[Extracted records]
********************

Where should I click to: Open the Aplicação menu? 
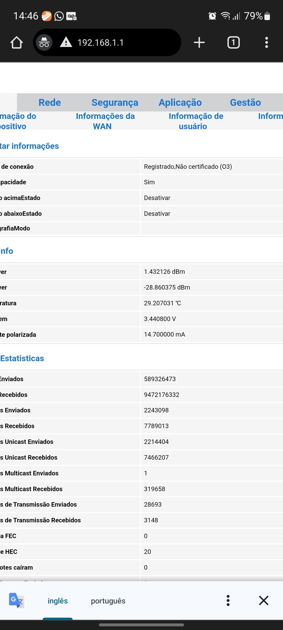point(180,102)
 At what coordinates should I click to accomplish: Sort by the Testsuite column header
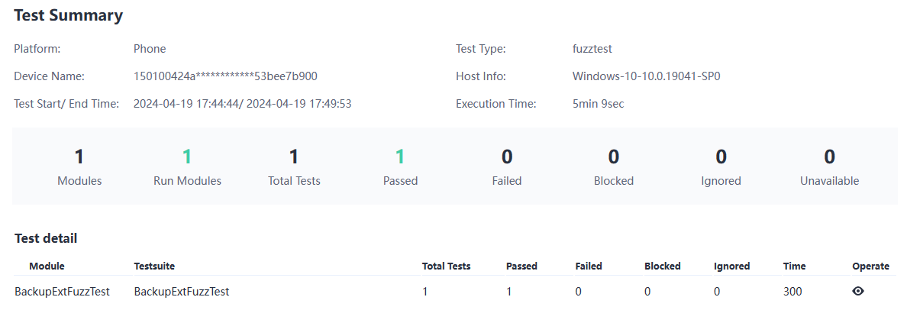pos(154,266)
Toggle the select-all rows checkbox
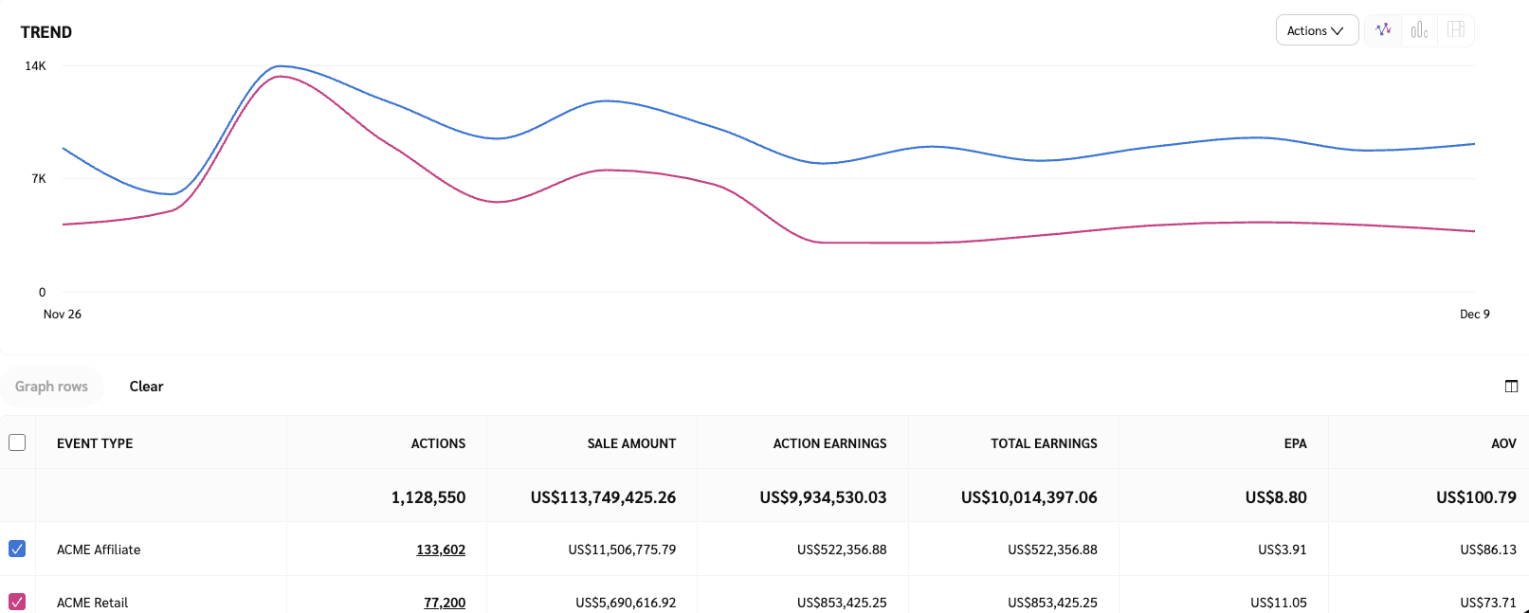 [17, 442]
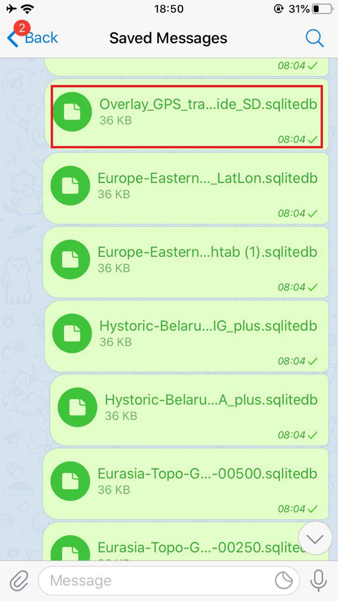The width and height of the screenshot is (338, 601).
Task: Open Europe-Eastern..._LatLon.sqlitedb file name
Action: point(207,178)
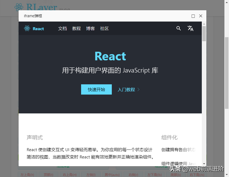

********************

• _Task requirements_
Please return every one of the rows above verbatim, omitting the pictures.

• _Response to this exercise_
Where should I click to: Open the Aplicação menu? 
point(180,102)
 At what coordinates should I click to accomplish: Sort by the Testsuite column header
pos(154,266)
Toggle the select-all rows checkbox
 [17, 442]
The width and height of the screenshot is (338, 601).
Task: Open Europe-Eastern..._LatLon.sqlitedb file name
Action: point(207,178)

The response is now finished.